Over the past year, the SFMTA has developed the nation’s first comprehensive, citywide Curb Management Strategy. The Strategy serves as a policy document guiding the Agency’s policies towards the curb across our divisions and recommends specific changes to state and local legislation, along with internal policies and processes. The document will complement the SFMTA’s existing outreach and approval processes to help achieve broader city goals such as safety and equity.

Taxi cab line

At the core of the Strategy is a framework to guide decisions around the curb across the city, recognizing that different neighborhoods have different needs. For example, the need for goods loading is much higher Downtown and on neighborhood commercial corridors than in residential areas. However, throughout the city, the need for safe access to the sidewalk from a bus or a train takes precedence over parking.
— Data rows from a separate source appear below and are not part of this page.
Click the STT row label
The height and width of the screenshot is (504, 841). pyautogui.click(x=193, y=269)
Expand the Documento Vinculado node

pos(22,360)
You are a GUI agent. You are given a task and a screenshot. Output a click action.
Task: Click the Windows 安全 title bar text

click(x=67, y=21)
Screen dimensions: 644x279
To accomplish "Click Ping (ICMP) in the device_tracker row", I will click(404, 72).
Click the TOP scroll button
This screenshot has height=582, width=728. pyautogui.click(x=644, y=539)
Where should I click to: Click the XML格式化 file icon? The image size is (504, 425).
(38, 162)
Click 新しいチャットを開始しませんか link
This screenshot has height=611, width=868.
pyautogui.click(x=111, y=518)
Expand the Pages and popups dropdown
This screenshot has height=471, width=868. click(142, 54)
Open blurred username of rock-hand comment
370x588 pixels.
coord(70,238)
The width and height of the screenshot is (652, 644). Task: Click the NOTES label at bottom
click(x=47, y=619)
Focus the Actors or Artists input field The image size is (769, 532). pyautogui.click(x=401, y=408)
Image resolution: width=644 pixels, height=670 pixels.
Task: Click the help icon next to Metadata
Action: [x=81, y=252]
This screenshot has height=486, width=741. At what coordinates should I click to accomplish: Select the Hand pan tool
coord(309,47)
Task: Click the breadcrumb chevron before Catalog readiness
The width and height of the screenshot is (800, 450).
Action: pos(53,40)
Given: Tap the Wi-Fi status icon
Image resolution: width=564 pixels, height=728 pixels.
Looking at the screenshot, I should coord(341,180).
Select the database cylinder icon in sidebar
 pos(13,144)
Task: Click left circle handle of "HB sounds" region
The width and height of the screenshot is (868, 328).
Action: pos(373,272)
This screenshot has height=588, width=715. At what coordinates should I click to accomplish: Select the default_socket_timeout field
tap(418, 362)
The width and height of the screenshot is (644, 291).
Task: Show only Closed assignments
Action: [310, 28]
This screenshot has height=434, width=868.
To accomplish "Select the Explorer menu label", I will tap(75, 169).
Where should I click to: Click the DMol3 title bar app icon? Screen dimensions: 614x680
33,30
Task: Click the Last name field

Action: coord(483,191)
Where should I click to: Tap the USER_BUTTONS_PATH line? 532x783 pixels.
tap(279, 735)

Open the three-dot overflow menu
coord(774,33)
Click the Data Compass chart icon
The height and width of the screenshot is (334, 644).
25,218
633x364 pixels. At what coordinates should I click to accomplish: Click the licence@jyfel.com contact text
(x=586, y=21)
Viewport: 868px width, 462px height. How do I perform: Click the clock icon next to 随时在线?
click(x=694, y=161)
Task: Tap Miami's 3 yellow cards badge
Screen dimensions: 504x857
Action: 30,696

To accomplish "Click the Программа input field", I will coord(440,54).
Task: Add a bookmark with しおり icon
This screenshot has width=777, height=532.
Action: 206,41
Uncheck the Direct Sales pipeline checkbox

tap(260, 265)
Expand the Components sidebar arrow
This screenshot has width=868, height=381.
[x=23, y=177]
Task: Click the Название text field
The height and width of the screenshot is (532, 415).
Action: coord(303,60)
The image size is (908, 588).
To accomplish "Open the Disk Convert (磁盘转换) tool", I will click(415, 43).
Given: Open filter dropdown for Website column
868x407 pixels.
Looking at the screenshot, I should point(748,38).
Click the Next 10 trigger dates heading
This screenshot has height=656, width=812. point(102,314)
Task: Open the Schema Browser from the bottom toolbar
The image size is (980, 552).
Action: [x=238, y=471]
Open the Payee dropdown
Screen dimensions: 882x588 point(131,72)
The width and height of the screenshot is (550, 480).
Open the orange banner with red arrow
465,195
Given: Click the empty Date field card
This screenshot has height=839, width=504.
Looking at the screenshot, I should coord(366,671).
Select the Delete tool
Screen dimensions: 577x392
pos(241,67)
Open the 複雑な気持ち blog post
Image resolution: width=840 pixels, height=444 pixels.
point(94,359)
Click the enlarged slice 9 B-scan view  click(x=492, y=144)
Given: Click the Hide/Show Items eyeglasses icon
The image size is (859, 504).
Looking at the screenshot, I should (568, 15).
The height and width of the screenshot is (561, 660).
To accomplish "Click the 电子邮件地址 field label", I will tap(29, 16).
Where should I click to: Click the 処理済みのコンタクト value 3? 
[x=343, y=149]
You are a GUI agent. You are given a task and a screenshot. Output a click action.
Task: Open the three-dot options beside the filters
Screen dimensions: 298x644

Policy recommendations are organized under six key objectives, including advancing a holistic planning approach, accommodating growing loading needs, increasing compliance with parking and loading regulations, improving access to up-to-date data, rationalizing policies towards private users of curb space, and promoting equity and accessibility. The SFMTA has categorized recommendations by level of effort and impact, and staff will work in close coordination with internal and external stakeholders to prioritize these recommendations for implementation.

The humble curb has been underappreciated for years, but with the Curb Management Strategy, the SFMTA is making sure we think holistically and proactively about this important, and limited, resource. By making these strides, we can ensure the curb supports our City’s wider goals of Transit First, Vision Zero, the Climate Action Strategy, and business vitality.